**TASKS AND EXERCISES:**
**a)** Answer each question using the climate change article below.
(i) By about how much have average air temperatures near the earth's surface risen over the last century?
(ii) According to the Lancet report, how much warmer might the average temperature be by the 71st birthday of a baby born today, if carbon emissions stay the same?
(iii) Air pollution is a major contributing factor in the deaths of roughly how many children under the age of 5 each year?
**b)** Continue the climate change article from its final heading by writing the section that follows it.

**DOCUMENT SEGMENT:**
Teaching Children the Importance of Climate Change
The Swiss Alps are melting faster than the Himalayan ranges. When the glaciers in Uttarakhand melted, it resulted in flooding, destruction of nature and lives. Climate change is an inevitable phenomenon. Every country is concerned about it. Over the last century, the average air temperatures near the earth’s surface have gone up by about 2 degrees Fahrenheit. It doesn’t seem like much. Why does it matter? This small change can have huge impacts on plants and animals.
School education systems around the world are dwelling on how the curriculum can include activities across many subjects that sensitize kids on this important topic.
How Does Climate Change Affect Children?
Children have a direct bearing on the burdens imposed by climate change. If the world continues to produce the same amount of carbon emissions, a baby born today might be living with an average temperature 7.2 degrees Fahrenheit warmer by their 71st birthday, the Lancet report highlights.
Adverse childhood events (ACEs): Disasters lead to adverse health outcomes through toxic stress which includes earlier death and higher rates of cancer. Exposure to higher-than-average temperatures affects a child’s learning ability.
Exploitation and Displacement: Climate-related displacement brings increased vulnerability including partition from family, exploitation and abuse. Studies suggest when a family is faced with economic hardships caused by changes in climate, the risk of child marriage can increase.
Impacts of Air Pollution: A major contributor to climate change, air pollution is a major contributing factor in the deaths of 6,00,000 (approx.) children under the age of 5 every year.
What Can I As A Parent Do?

**SOURCE DATA:**

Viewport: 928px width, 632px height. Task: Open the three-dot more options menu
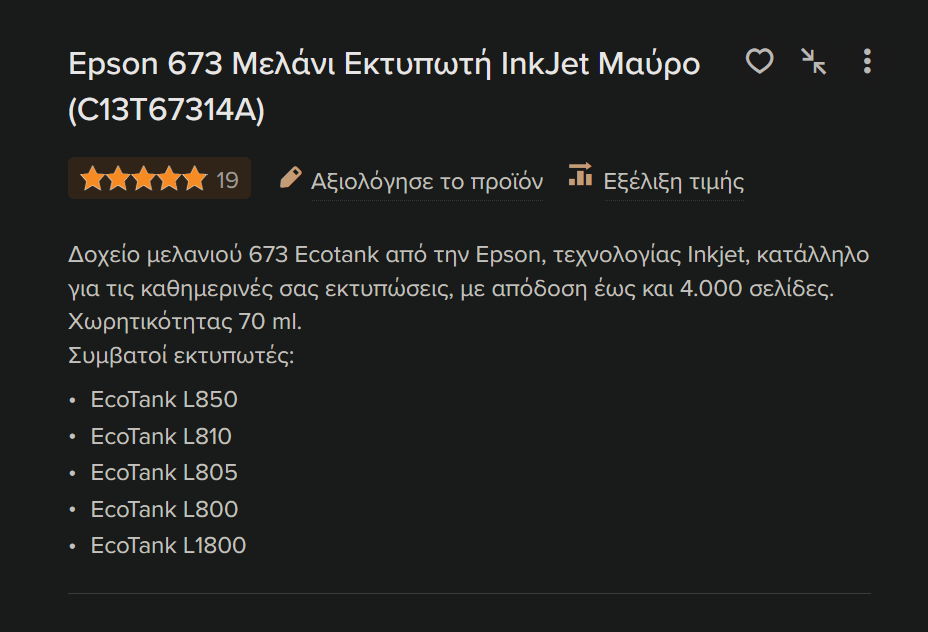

**RESULTS FOR THE EXERCISE:**
**a)**
(i) About 2 degrees Fahrenheit.
(ii) 7.2 degrees Fahrenheit warmer.
(iii) Approximately 6,00,000 children.

**b)**
We can sensitize kids on the impact of climate change and ensure they take small steps every day that will make a tiny yet significant difference in the long run. Here are some thoughts on teaching children about the impact of global warming:
1. Storybooks: Read storybooks and novels that talk about this important subject. For example, The Climate Ninja, a personalized story (where you can personalize the name, avatar, and story) talks about an alien, Rumpus, that takes refuge on Earth after his planet Mootza is destroyed. The conversation between Rumpus and the protagonist is portrayed in a manner where the child doesn’t think of it as a social science lesson.
3. Personal Experiences: Talk about your personal experiences as a child. What was the weather like when you were growing up in the 70’s and 80’s. Did it rain during summer? Did you actually require an air conditioner?
4. Conserve energy in everyday life:Teach your child simple techniques to conserve energy
Turn off lights when not in use
Close doors immediately so that heat doesn’t escape
Choose to walk or bike
Children constitute majority of the population in many countries and have the power to transform our societies towards a low-carbon and climate-resilient future. Hence it is crucial to strengthen both formal and informal education on climate change.